--- start PROVIDED ENTRIES ---
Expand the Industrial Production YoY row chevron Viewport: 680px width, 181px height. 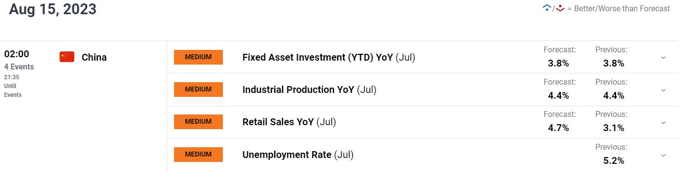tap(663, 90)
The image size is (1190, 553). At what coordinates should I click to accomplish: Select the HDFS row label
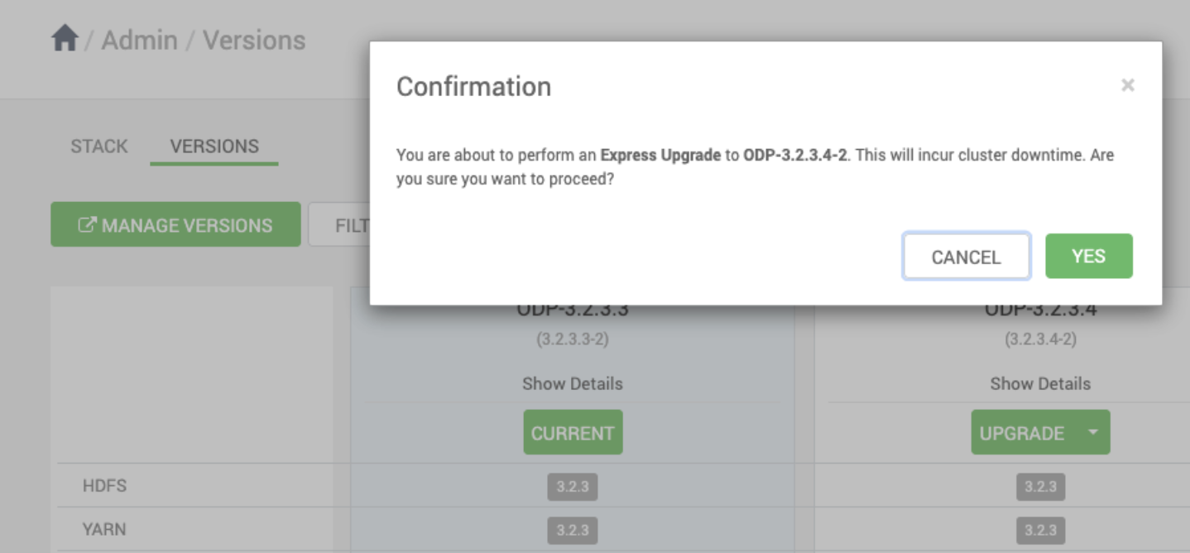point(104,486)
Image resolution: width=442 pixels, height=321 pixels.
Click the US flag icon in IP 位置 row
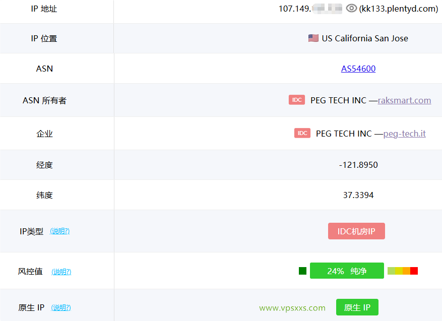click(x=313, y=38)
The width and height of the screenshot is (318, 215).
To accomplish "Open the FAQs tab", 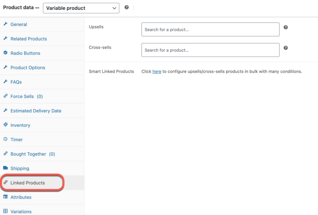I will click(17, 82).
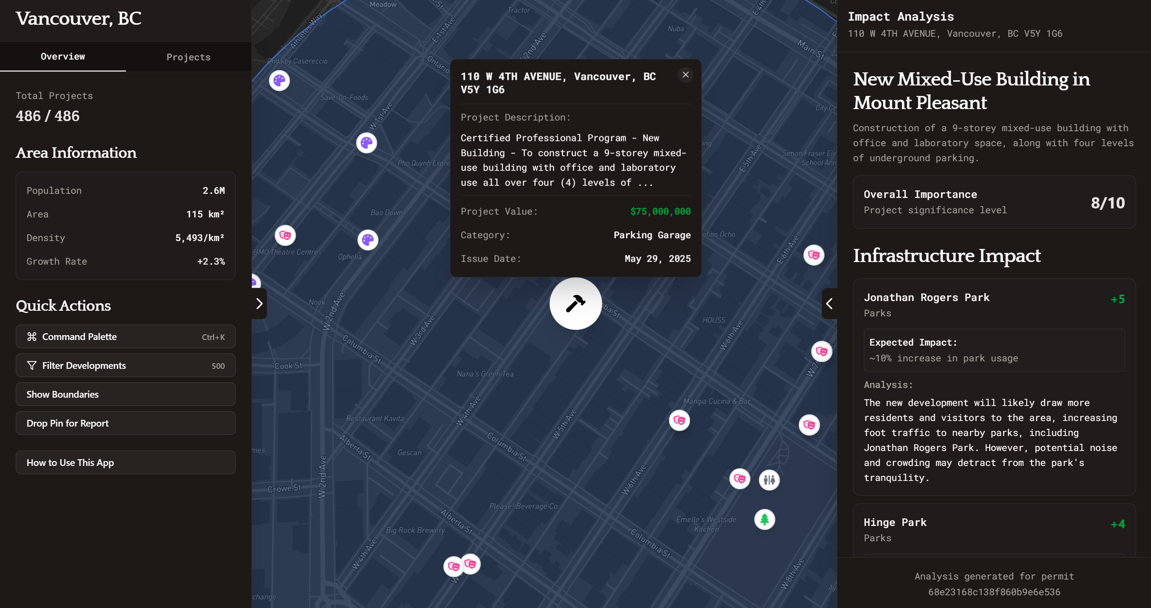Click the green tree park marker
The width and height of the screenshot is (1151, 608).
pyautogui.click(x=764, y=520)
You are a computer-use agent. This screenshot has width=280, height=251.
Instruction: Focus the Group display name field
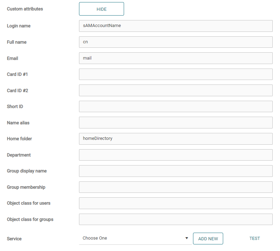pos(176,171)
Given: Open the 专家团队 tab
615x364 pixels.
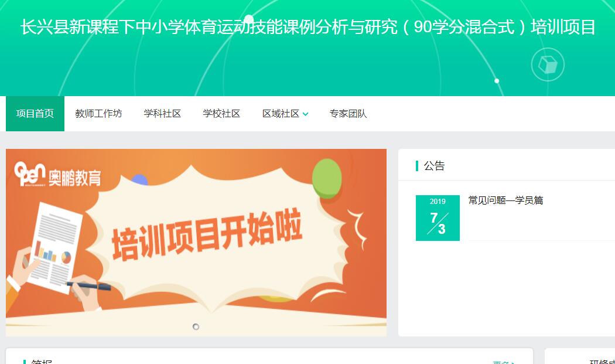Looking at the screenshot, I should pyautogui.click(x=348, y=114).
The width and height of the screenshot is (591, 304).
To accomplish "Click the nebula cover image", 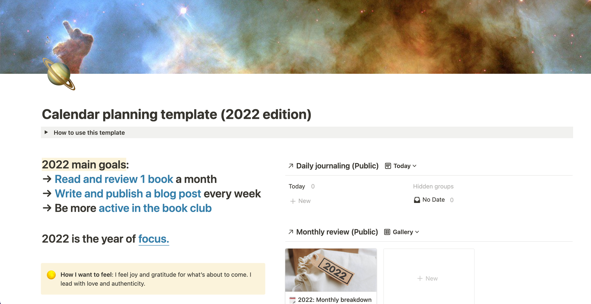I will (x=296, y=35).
--- end PROVIDED ENTRIES ---
[GIVEN PROBLEM] Start at the line that contains "The image size" and stop after the line that contains "click(x=313, y=38)". Rewrite those lines of the data with every "row" changed to "entry" and nothing else altered, leaving the pictures out.

[ANSWER TO THIS EXERCISE]
The image size is (1190, 553). At what coordinates should I click to accomplish: Select the HDFS entry label
point(104,486)
Image resolution: width=442 pixels, height=321 pixels.
Click the US flag icon in IP 位置 entry
click(x=313, y=38)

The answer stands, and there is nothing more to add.